▶ **INSTRUCTIONS FOR THE TASK**
The following entries are to be retyped in full, exactly as written.

▶ **RECORD EXTRACTS**
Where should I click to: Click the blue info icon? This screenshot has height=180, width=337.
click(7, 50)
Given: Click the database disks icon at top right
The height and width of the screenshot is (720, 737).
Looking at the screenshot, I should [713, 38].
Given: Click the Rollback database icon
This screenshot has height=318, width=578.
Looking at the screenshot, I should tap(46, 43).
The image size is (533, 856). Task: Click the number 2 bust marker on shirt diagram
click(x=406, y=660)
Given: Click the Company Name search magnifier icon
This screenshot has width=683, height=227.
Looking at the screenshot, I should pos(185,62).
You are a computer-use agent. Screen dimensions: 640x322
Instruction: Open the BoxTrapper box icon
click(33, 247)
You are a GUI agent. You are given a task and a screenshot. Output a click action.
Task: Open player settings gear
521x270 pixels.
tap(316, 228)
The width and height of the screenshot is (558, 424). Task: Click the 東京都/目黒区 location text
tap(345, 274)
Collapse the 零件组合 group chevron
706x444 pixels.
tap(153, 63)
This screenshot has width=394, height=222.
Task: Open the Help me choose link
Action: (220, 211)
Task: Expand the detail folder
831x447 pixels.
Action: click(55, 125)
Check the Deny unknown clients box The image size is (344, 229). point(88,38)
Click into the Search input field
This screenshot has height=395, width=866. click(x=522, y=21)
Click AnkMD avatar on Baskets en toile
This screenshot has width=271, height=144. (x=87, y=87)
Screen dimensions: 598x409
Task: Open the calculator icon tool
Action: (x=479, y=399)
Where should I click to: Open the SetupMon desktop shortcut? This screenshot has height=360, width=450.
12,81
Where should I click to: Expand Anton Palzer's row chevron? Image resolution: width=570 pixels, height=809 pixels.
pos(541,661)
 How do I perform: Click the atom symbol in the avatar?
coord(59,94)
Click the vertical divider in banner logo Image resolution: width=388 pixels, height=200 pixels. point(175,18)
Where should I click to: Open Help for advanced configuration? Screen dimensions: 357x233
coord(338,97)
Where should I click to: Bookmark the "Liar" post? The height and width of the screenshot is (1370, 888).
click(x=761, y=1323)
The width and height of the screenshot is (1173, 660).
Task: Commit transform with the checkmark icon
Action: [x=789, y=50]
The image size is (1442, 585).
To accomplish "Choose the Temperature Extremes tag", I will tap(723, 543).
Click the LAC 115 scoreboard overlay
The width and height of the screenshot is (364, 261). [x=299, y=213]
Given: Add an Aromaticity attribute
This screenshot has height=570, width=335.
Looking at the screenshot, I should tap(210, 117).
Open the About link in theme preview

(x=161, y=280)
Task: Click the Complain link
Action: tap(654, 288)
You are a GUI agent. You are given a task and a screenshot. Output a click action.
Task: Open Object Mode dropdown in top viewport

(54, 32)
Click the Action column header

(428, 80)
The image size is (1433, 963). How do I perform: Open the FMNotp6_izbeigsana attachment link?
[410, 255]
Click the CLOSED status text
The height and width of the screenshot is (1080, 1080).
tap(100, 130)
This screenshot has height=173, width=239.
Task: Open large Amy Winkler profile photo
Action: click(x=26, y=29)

▶ **ANSWER SECTION**
Where should I click to: Click the blue info icon? This screenshot has height=180, width=337.
click(7, 50)
Given: Click the database disks icon at top right
The height and width of the screenshot is (720, 737).
Looking at the screenshot, I should [713, 38].
Given: Click the Rollback database icon
This screenshot has height=318, width=578.
Looking at the screenshot, I should tap(46, 43).
The image size is (533, 856). Task: Click the number 2 bust marker on shirt diagram
click(x=406, y=660)
Given: Click the Company Name search magnifier icon
This screenshot has width=683, height=227.
Looking at the screenshot, I should pos(185,62).
You are a computer-use agent. Screen dimensions: 640x322
Instruction: Open the BoxTrapper box icon
click(33, 247)
You are a GUI agent. You are given a task and a screenshot. Output a click action.
Task: Open player settings gear
521x270 pixels.
tap(316, 228)
The width and height of the screenshot is (558, 424). Task: Click the 東京都/目黒区 location text
tap(345, 274)
Collapse the 零件组合 group chevron
706x444 pixels.
tap(153, 63)
This screenshot has width=394, height=222.
Task: Open the Help me choose link
Action: (220, 211)
Task: Expand the detail folder
831x447 pixels.
Action: click(55, 125)
Check the Deny unknown clients box The image size is (344, 229). point(88,38)
Click into the Search input field
This screenshot has height=395, width=866. click(x=522, y=21)
Click AnkMD avatar on Baskets en toile
This screenshot has width=271, height=144. (x=87, y=87)
Screen dimensions: 598x409
Task: Open the calculator icon tool
Action: (x=479, y=399)
Where should I click to: Open the SetupMon desktop shortcut? This screenshot has height=360, width=450.
12,81
Where should I click to: Expand Anton Palzer's row chevron? Image resolution: width=570 pixels, height=809 pixels.
pos(541,661)
 How do I perform: Click the atom symbol in the avatar?
coord(59,94)
Click the vertical divider in banner logo Image resolution: width=388 pixels, height=200 pixels. point(175,18)
Where should I click to: Open Help for advanced configuration? Screen dimensions: 357x233
coord(338,97)
Where should I click to: Bookmark the "Liar" post? The height and width of the screenshot is (1370, 888).
click(x=761, y=1323)
The width and height of the screenshot is (1173, 660).
Task: Commit transform with the checkmark icon
Action: [x=789, y=50]
The image size is (1442, 585).
To accomplish "Choose the Temperature Extremes tag", I will tap(723, 543).
Click the LAC 115 scoreboard overlay
The width and height of the screenshot is (364, 261). [x=299, y=213]
Given: Add an Aromaticity attribute
This screenshot has height=570, width=335.
Looking at the screenshot, I should tap(210, 117).
Open the About link in theme preview

(x=161, y=280)
Task: Click the Complain link
Action: tap(654, 288)
You are a GUI agent. You are given a task and a screenshot. Output a click action.
Task: Open Object Mode dropdown in top viewport

(54, 32)
Click the Action column header

(428, 80)
The image size is (1433, 963). How do I perform: Open the FMNotp6_izbeigsana attachment link?
[410, 255]
Click the CLOSED status text
The height and width of the screenshot is (1080, 1080).
tap(100, 130)
This screenshot has height=173, width=239.
Task: Open large Amy Winkler profile photo
Action: click(x=26, y=29)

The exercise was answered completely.